# Required action
The line containing "You are a GUI" marks the start of the required copy, which runs to the final line of the entries; return those lines exactly, without any pictures.

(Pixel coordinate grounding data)
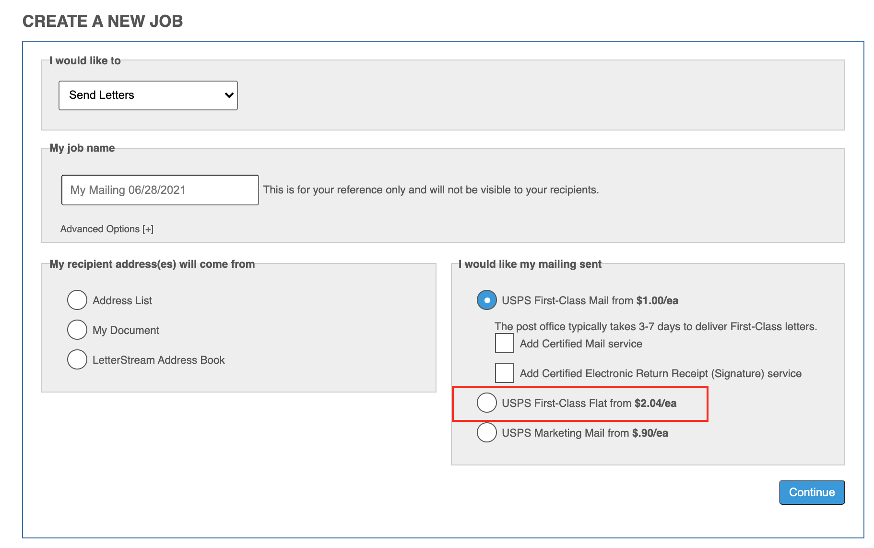The image size is (874, 548).
Task: Click the "LetterStream Address Book" label text
Action: 158,360
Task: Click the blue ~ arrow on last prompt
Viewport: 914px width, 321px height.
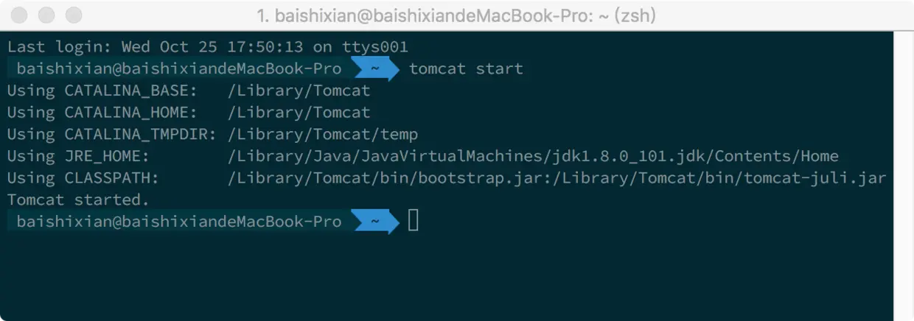Action: [374, 221]
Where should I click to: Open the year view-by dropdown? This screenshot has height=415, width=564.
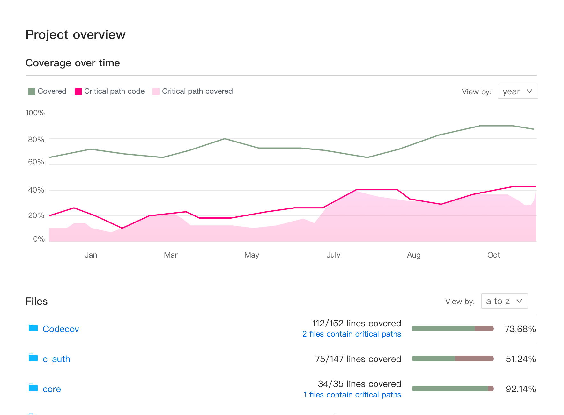[x=518, y=91]
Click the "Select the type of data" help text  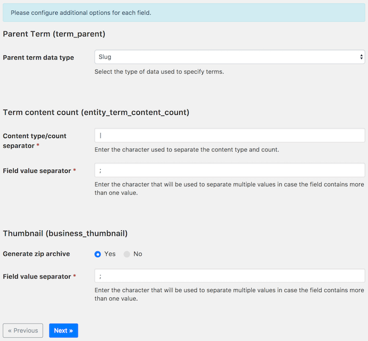159,72
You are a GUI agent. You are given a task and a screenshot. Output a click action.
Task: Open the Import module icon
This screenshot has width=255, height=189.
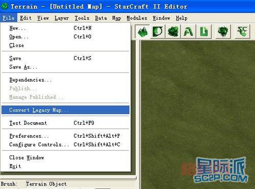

# Solved problem
You are a GUI agent. You are given a task and a screenshot. Output a click action.
Task: Open the Import module icon
This screenshot has width=255, height=189.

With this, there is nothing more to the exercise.